» DATA FOR REVIEW:
○ ○ ○ ○ ○ ○ ○

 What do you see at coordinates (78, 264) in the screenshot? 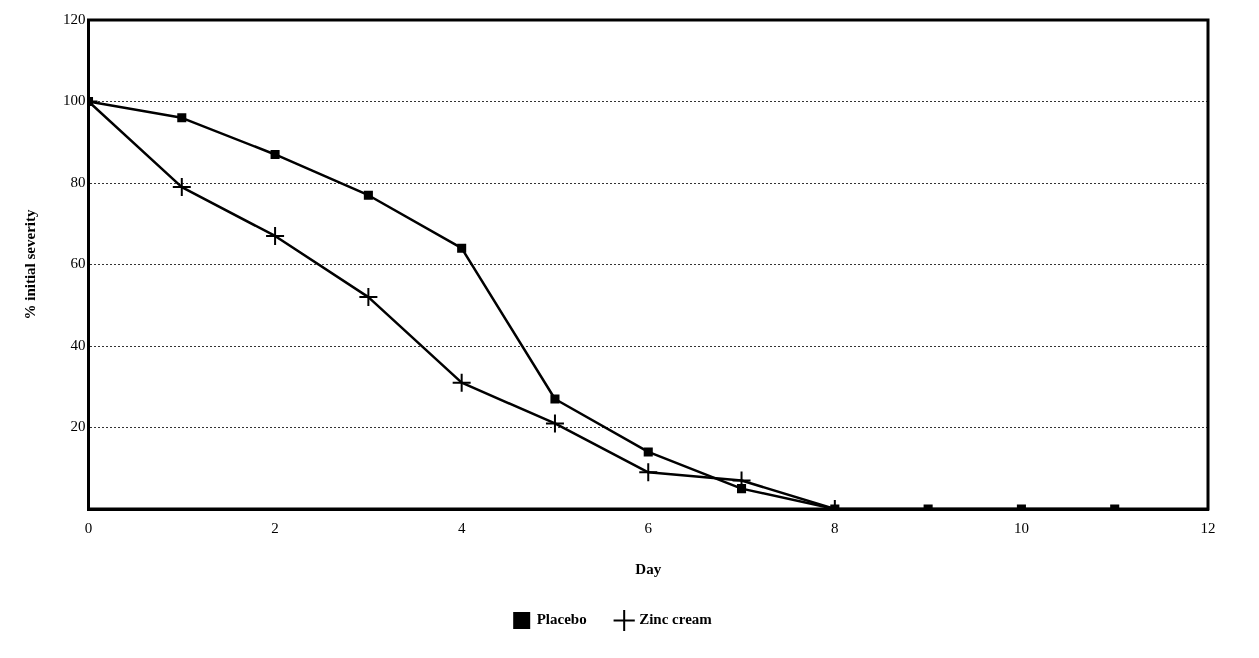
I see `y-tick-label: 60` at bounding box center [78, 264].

○ ○ ○ ○ ○ ○ ○

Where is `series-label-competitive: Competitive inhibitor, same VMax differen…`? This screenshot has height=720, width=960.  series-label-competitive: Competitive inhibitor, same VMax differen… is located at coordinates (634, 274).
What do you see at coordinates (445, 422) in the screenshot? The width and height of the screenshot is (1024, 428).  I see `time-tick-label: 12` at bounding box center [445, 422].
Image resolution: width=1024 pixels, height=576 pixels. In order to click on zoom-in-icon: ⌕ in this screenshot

○ ○ ○ ○ ○ ○ ○

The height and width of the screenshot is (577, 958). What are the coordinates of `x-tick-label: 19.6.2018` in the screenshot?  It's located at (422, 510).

○ ○ ○ ○ ○ ○ ○

» WORK ITEM: Please write out the items from the line containing "What do you see at coordinates (78, 264)" through the line containing "center [78, 264].", and leave the pictures out of your answer.

» WORKED SOLUTION:
 What do you see at coordinates (78, 264) in the screenshot? 
I see `y-tick-label: 60` at bounding box center [78, 264].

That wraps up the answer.